NASA’s Ingenuity Mars helicopter recently took to the skies for its 45th flight, traveling nearly one-third of a mile (0.5 kilometers) — and snapping a gorgeous shot of a Red Planet sunset in the process.
Ingenuity is still making short flights around Mars’ Jezero Crater, continuing to gather data well beyond its operational life expectancy. Ingenuity arrived on the Red Planet aboard NASA’s Perseverance rover, which landed on Jezero’s floor in February 2021.
Ingenuity flew for the first time two months later, in April 2021, and was originally tasked with only a few test flights to prove its pioneering technology. However, having exceeded NASA’s expectations, Ingenuity’s mission expanded to serve as a scout for Perseverance, which is searching for signs of ancient Mars life and collecting samples for future return to Earth. Ingenuity has now flown a total of 46 times, with an accumulated distance of 6.3 miles (10.1 km).
Related: Mars rover Perseverance spots Ingenuity helicopter resting on sand dune (photo)
Flights 45 and 46 occurred just three days apart, on Feb. 22 and Feb. 25, with a 47th flight expected any day now. Depending on the relative positions of Earth and Mars, a transmission between the two planets can take anywhere from 5 to 20 minutes to reach its destination. Because of this, Ingenuity is designed to take off, fly and land on its own. Mission controllers program each flight, then must wait for data confirmation that Ingenuity has safely landed. Onboard cameras capture images used to help determine both Ingenuity and Perserverance’s next steps.
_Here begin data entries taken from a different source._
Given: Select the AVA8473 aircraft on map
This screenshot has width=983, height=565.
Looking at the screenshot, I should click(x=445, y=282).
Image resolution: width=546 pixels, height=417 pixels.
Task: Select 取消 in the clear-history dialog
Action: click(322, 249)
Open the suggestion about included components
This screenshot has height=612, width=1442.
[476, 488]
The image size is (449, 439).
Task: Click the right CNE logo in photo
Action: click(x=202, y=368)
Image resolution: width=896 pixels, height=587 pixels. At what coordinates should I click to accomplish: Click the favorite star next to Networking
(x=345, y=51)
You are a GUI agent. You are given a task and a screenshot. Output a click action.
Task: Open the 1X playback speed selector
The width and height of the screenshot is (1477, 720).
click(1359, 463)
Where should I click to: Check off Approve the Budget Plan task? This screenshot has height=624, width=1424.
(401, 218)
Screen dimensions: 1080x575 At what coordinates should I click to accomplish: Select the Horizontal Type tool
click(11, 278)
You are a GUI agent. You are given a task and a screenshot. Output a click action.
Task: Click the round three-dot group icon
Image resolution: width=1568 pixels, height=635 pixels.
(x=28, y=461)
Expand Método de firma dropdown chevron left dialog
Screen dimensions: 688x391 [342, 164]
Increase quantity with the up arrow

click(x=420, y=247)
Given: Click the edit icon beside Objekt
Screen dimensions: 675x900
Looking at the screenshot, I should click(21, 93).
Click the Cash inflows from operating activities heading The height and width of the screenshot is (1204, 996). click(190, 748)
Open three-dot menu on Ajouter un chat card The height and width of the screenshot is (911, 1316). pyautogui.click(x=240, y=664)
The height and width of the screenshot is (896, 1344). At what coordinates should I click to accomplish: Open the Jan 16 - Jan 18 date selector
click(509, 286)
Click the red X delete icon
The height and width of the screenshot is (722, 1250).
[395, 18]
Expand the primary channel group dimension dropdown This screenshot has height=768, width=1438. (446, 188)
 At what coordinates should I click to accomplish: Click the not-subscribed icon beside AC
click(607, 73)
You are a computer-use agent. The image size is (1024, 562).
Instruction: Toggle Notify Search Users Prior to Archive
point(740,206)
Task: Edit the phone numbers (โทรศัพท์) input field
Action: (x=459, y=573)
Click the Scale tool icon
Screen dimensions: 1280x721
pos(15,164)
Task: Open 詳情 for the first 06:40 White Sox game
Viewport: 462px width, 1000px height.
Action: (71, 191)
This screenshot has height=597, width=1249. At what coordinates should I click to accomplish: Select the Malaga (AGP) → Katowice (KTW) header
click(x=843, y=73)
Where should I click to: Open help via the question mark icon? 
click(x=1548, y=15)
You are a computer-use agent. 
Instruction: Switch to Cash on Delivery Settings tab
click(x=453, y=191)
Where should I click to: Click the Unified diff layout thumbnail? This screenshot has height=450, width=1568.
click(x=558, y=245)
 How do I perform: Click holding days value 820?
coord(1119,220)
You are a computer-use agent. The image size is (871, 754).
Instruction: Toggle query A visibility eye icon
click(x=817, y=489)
Ingenuity’s high-resolution color camera is angled 22 degrees below the horizon. Images relayed back to NASA from the 4-pound (1.8 kilograms) chopper are therefore primarily focused at the ground, searching for interesting geological features and potential obstacles ahead.
Occasionally, however, a sliver of Martian sky will make an appearance in one of Ingenuity’s photographs, serving as a reminder that the rotorcraft is giving us a whole new perspective on the Red Planet. The helicopter captured such an image on its 45th flight, but with an even rarer subject in frame — the sun.
The photo shows the sun hanging slightly above the horizon of hilltops in the distance, caught in the process of setting on Ingenuity’s 714th Martian day, or sol. The rays shining across the photograph help illuminate the rolling alien landscape of sand and rocks inside Jezero Crater, and it almost feels like a photo you could capture from a desert here on Earth. And therein lies its beauty.
These perceived similarities shape the foundation of why we explore space in the first place. That a sunset photo from a different planet can remind us so much of our own highlights the thin margin between our life-sustaining Earth and other lifeless worlds orbiting our sun and beyond. It symbolizes the very nature of Perserverance’s search for ancient Martian life, and begs the question of what sunsets on what other worlds might look like — and if humanity will get to witness those someday, too.